AN explosion may not be a destructive force. We talk without dismay of an explosion of color. An egg breaks to release the chick into free movement; a seed pod may violently burst to spread its seeds far and wide. Fireworks, exploding with momentous but harmless grace in the black expanse, merely tickle our fancy.
Scottish-born artist Margaret Hunter's paintings, sculptures, and drawings are certainly not frivolous pyrotechnics. But there is often an explosiveness in them.
In music it might be called "attack" or "brio." In visual art, it has in our century been called Expressionism - though that word means more than something soley gestural or stylistic. It carries with it undertones of intensely felt emotion, a kind of primeval, brutish directness.
In Hunter's case, unspecified forms or directions, fraught with private meaning, sometimes break out expansively from a figure. More geometrically (and more three dimensionally sculptural), at other times, these widening movements coalesce into cones.
Hunter's works, particularly her drawings, storm the viewer into empathy with the exhilaratingly ferocious act of drawing. In her hands, pastel, the brittle colored chalk that in the past has been too exclusively associated with sweet delicacy and pretty elegance of touch, is a tool nearer to a chisel or gouge for carving or engraving wood. It is pushed strongly against the paper surface as if she were digging into it. Such ungentle working of pastel deposits its own sort of mark, dusty, hard-textured, s cratchy like the bow-scraping of a violin. The dust inevitably coats her fingers, and in "Drawing IX" her finger prints are dispersed throughout the background space of the white paper.
Another expressionistic user of pastel springs to mind here, and not surprsingly she, like Hunter, is a notable figure in Scottish art: Joan Eardley. In "Drawing IX," it's clear that Hunter has looked at Eardley. The graffiti-like figure is reminiscent of Eardley's drawings of Glasgow street urchins. And the color language is similar - rust, brown, black and Prussian blue impinging on ultramarine.
But Hunter is a more conceptual artist than Eardley, and her figures consciously relate to another tradition. At first sight you might think that her primitive figures, scratched into life like a child's scribble, are a continuation of the post-war "art brut" favored by Jean Dubuffet and his friends. This "outsider art," Dubuffet believed, tapped resources of innate invention instead of bogging down in the "chameleon or parrot-like processes" of so much self-conscious art.

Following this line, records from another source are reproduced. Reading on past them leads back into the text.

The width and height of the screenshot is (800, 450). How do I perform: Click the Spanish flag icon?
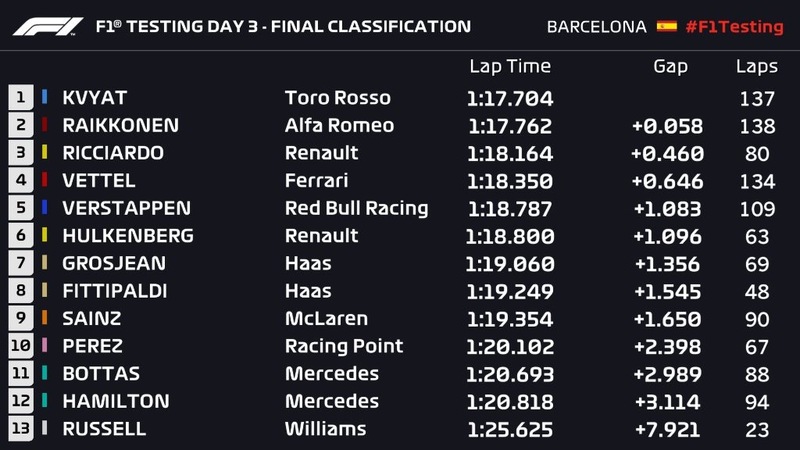click(x=667, y=26)

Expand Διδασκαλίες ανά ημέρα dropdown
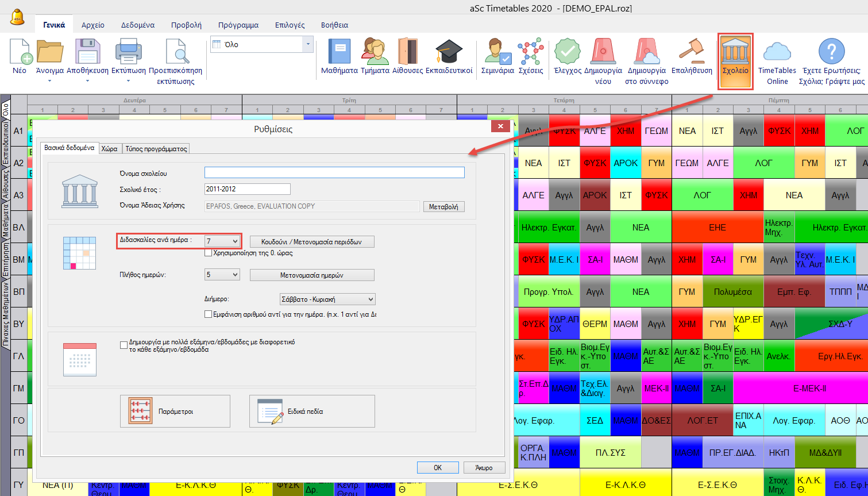(x=235, y=241)
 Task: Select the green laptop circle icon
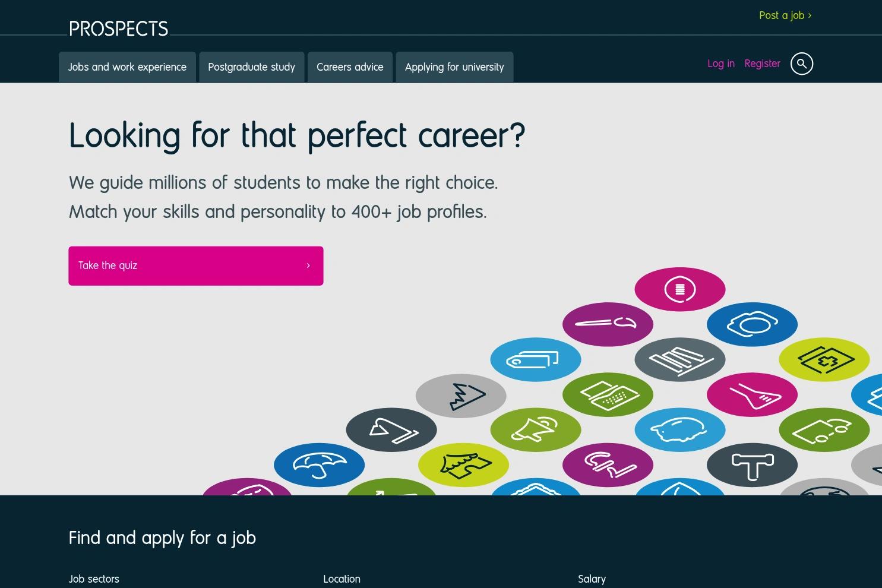[608, 395]
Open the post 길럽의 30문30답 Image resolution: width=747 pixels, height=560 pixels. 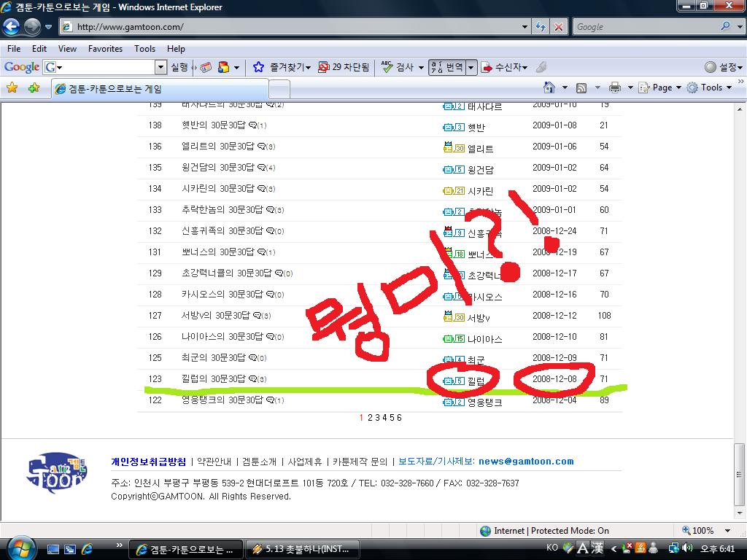[x=213, y=379]
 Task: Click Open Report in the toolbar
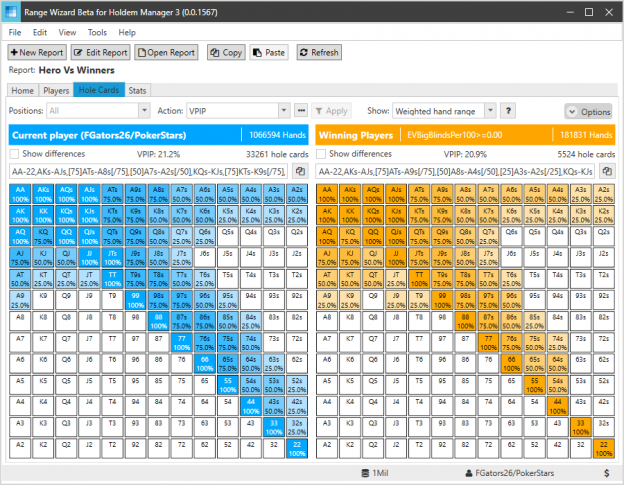[x=166, y=53]
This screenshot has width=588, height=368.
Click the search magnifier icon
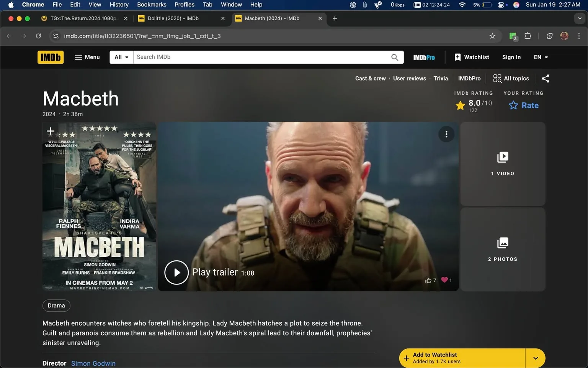pos(394,57)
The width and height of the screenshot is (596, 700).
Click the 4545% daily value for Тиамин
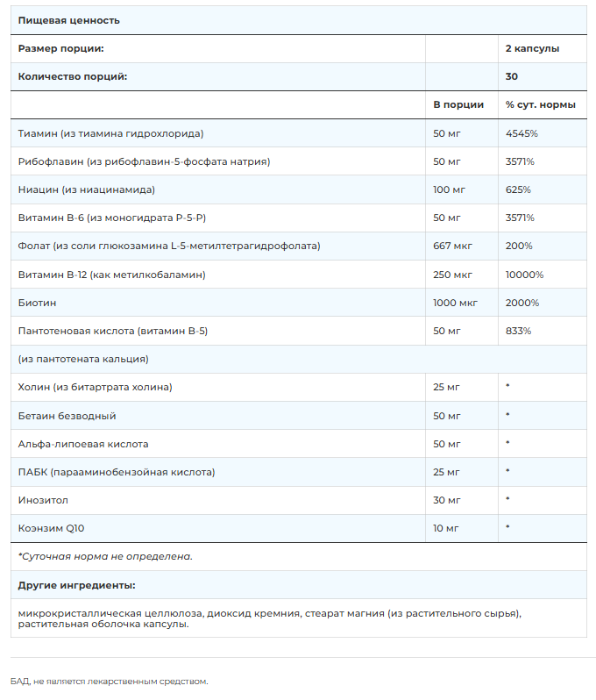522,133
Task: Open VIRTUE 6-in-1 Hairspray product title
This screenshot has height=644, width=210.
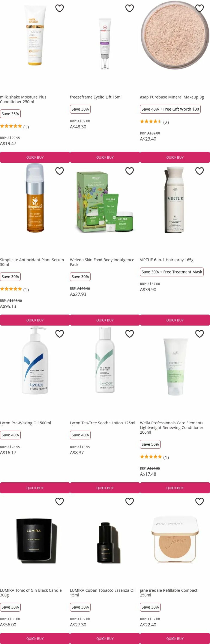Action: click(167, 260)
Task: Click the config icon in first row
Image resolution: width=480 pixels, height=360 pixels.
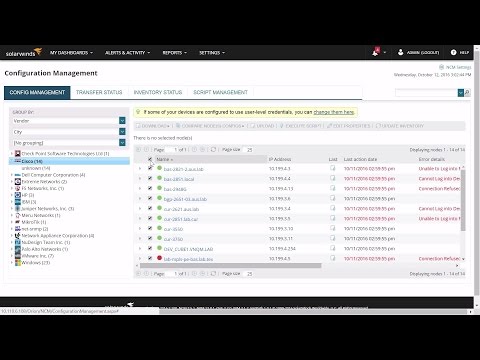Action: 333,168
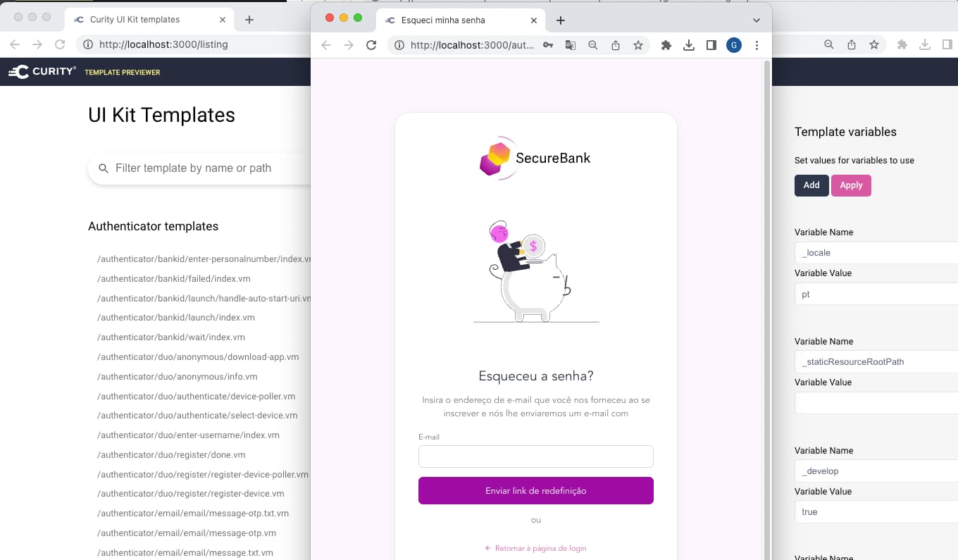The image size is (958, 560).
Task: Open Chrome's three-dot menu
Action: pyautogui.click(x=757, y=45)
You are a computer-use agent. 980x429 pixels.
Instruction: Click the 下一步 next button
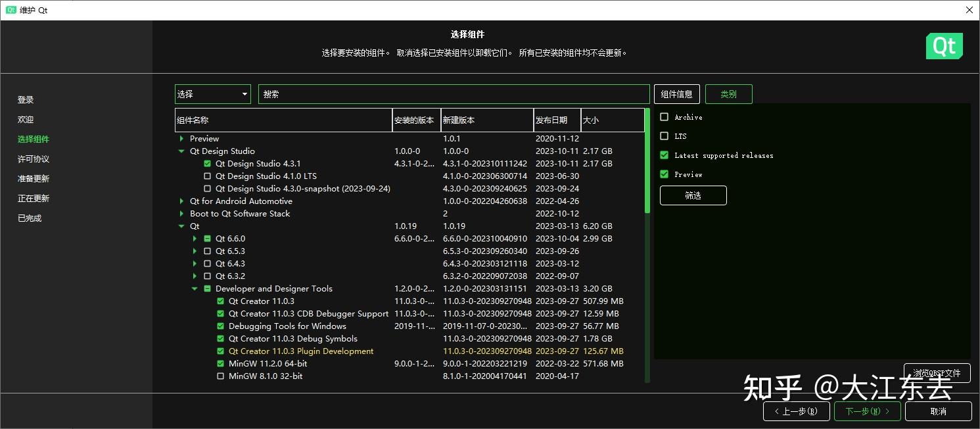pyautogui.click(x=867, y=411)
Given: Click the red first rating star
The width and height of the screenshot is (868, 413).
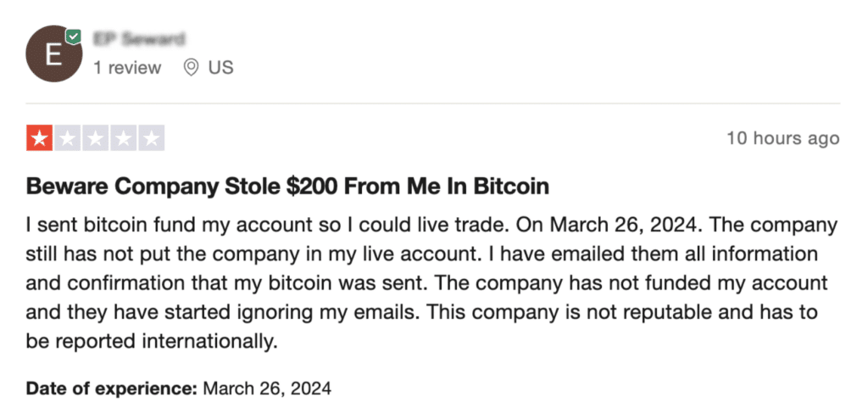Looking at the screenshot, I should 39,138.
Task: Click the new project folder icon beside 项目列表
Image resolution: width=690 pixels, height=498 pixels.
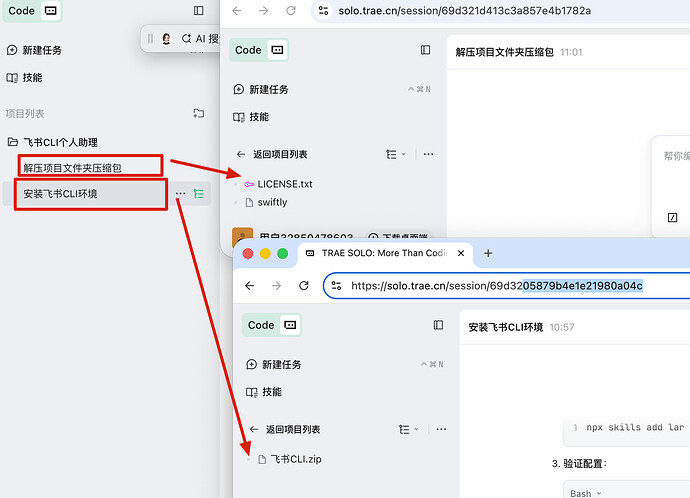Action: [x=198, y=114]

But it seems that Hunter has also found a way through to this kind of instinctual art-making via certain aspects of German art, recent and older. She divides her time between Scotland and Berlin. In the German city, she worked under the guidance of Georg Baselitz in 1985 and `86. Baselitz himself has been much influenced by primitive art, by a particularly rough kind of African sculpture. And his work also relates to Die Brucke, the group of Expressionists who stirred up German art before World War I.
Hunter has found the ethnographic collections in Berlin's museums stimulating. Her figures show her awareness of the ritual potency of tribal fetishes. She has herself described her work as based on her experiences including her "lifestyle divided between Scotland and Berlin, a city on the front line of change in the merging of East and West." Her images contain an energy that denotes the positive power in change as well as its disruptions, its expanding openness as well as its explosions.